Ports protest over Liverpool plans

Row erupts over use of Liverpool’s publically funded terminal
Ports protest over Liverpool plans

By Rebecca Gibson |

A row has erupted over Liverpool’s plans to use its publically funded cruise terminal for turnaround journeys. Businesses and politicians from ports in the UK have come together to dispute the proposals, which they say will give Liverpool an unfair advantage and cause them to lose millions of pounds in business.

The port of Southampton, which is currently the largest turnaround port in Northern Europe cruise, is leading the protests. Southampton City Council has urged residents of the towns to sign a petition protesting against the plans.

At the time of writing, more than 3,000 people have so far signed the petition while the UK Cruise Ports Alliance has also launched a campaign in opposition to the proposed lifting of the ban.

Southampton derives all funding for its cruises from private investment. Liverpool’s Cruise Terminal, however, has received around £20 million in public grants from bodies such as the European Union as the port was designed to help attract tourists to the area rather than for commercial gains.

Councillor Royston Smith, leader of Southampton City Council, said: “I am encouraging everyone to stand up for UK ports to be able to compete on a level playing field, and protect vital jobs in Southampton. Around £400 million was generated for the local economy by the cruise industry in Southampton this year (2011). That is £400 million that benefits local tourism, transport and businesses, such as hotels, restaurants and Southampton’s retail centre.

“The Port of Southampton has positioned itself as the cruise capital of Northern Europe by means of private investment. It has done it in a fair way. Liverpool must do likewise.”

Currently only liners that are making port-of-call visits can dock at the terminal but the port has applied for a ‘change-of-use’ permit to allow it to enter the turnaround cruise market. Liverpool has offered to repay a quarter of the grants over 15 years to allow the ban to be lifted. As a result, the Department for Transport (DfT) has begun a consultation to look at whether this change in use permit could be allowed.

The DfT deal would allow Liverpool to host turnaround cruises for more than 150 days a year, which is more than Southampton’s terminal.

Leading the case in favour of lifting the ban are councillors and MPs from Liverpool, as well as local newspaper the Daily Post, which has launched a Get On Board cruise campaign to support the city’s bid.

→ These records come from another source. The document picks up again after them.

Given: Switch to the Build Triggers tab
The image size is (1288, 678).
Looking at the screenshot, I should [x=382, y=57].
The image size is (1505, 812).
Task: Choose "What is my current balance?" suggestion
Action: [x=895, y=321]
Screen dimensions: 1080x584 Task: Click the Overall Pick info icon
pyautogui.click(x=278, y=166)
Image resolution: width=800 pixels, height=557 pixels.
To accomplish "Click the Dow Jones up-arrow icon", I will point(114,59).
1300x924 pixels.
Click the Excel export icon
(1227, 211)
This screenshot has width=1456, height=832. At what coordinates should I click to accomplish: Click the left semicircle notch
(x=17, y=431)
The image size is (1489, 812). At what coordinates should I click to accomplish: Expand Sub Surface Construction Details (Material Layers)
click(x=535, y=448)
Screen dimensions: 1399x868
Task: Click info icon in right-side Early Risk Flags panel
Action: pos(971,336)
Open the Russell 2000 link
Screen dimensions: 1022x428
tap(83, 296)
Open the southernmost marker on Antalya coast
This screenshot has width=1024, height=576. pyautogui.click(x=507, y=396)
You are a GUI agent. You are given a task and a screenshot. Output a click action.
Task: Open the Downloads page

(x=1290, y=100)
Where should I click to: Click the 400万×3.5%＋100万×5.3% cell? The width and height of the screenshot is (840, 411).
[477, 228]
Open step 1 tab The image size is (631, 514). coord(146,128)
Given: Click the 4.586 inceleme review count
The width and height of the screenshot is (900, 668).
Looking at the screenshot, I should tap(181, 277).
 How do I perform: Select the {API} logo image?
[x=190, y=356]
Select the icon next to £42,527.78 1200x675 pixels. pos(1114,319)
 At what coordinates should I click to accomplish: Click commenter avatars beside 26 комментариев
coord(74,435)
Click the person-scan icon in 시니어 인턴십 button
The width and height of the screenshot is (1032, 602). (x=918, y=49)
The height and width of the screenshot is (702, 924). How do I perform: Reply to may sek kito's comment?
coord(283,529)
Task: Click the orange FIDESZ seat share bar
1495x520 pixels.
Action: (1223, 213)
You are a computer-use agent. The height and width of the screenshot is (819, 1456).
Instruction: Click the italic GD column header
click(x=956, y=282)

A petition in support of the campaign has gathered more than 2,500 signatures.

A spokesman for Liverpool City Council said: “We are simply looking to retain Liverpool's share of the cruise market, and are confident of a resolution that satisfies everyone.”

UK transport and shipping minister Mike Penning also backs Liverpool’s bid. He said on a statement on the DfT website: “I consider that the repayment proposal by Liverpool City Council can be justified taking into account the prospective regeneration and other benefits to the Merseyside area.”

Southampton is not the only port that has registered its objections with the North Sea ports of Tyne and Harwich also airing their disapproval of the proposed change of use at Liverpool.

It was the Labour government that first implemented the ban on Liverpool competing for turnaround cruise business in order to protect other ports that don’t currently receive public grants. However, with a change in government has come a change in attitude with Conservative Chancellor George Osborne describing the previous administration’s refusal to remove the restrictions as rather odd.